How Not To Use Your Customer Data, Or Lack of It

19 years ago   •   1 min read

By Marcia Kadanoff

The purpose of customer analytics, which is what we do, is to provide customers with information and offers which they’ll care about, and respond to. Or, to inject some intelligence and information into the relationship between someone selling something, and someone buying something. That hypersimplified description of what we do is like the old Woody Allen joke about taking a speed reading course, reading War and Peace, and saying “It’s about Russia.” But you get the idea.
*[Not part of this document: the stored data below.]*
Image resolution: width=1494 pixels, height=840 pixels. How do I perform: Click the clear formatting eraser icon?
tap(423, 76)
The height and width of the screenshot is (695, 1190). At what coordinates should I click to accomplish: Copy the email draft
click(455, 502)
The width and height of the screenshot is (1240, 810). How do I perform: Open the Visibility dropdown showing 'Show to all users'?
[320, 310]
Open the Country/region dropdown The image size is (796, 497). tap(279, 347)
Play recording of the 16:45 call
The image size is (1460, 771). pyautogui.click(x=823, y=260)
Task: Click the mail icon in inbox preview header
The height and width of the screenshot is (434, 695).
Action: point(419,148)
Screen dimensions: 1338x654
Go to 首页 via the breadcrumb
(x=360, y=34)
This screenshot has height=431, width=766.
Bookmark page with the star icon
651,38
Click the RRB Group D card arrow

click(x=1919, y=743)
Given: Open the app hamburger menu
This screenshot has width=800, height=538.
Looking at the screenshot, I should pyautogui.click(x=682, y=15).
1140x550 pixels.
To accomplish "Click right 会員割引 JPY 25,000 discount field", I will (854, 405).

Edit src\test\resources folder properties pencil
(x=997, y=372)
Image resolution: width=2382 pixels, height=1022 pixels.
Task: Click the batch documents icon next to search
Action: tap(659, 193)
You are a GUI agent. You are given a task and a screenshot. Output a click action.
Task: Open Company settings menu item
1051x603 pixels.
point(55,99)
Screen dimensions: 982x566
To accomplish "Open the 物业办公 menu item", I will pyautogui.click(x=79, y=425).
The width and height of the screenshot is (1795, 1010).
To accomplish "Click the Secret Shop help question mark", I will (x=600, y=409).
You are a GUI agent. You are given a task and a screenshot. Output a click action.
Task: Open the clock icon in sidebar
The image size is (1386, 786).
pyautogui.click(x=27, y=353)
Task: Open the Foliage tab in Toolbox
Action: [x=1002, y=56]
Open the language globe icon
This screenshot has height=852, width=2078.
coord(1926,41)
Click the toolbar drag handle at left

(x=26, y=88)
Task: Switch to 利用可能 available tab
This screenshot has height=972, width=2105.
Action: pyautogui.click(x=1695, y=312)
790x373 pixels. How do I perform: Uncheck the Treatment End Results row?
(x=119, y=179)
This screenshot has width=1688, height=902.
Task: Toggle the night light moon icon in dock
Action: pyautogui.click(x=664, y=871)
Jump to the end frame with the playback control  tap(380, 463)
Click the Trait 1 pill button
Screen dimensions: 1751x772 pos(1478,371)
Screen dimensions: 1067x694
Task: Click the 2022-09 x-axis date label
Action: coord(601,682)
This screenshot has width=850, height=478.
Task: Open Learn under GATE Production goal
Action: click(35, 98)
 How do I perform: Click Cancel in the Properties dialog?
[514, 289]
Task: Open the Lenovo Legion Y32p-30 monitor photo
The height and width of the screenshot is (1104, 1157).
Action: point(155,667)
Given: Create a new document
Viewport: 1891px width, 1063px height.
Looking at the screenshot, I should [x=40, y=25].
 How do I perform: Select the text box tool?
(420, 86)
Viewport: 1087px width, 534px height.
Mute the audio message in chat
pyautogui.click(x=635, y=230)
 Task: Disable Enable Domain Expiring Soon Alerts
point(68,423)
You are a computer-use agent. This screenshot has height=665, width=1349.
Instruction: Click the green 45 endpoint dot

Here’s a blog entry about the exact opposite. Not only does this institution not have any information about their customer, they make sure the customer is fully aware of their ignorance, and best of all, they convey it in an extraordinarily insulting way. Bottom line: a hospital in Canada, communicating in a letter to a potential patient, included the priceless and heartfelt sentence, at the letter’s beginning: “If the person named on this computer-generated letter is deceased, please accept our sincere apologies.”

Beautiful: “By the way, this letter was written by a machine, and if you’re dead, the machine, and we, feel very bad about it. Sorry.”

We deliver customer knowledge. A precondition to that is to first purge your organization of customer stupidity, or if you know nothing about your customers, to at least keep quiet about it.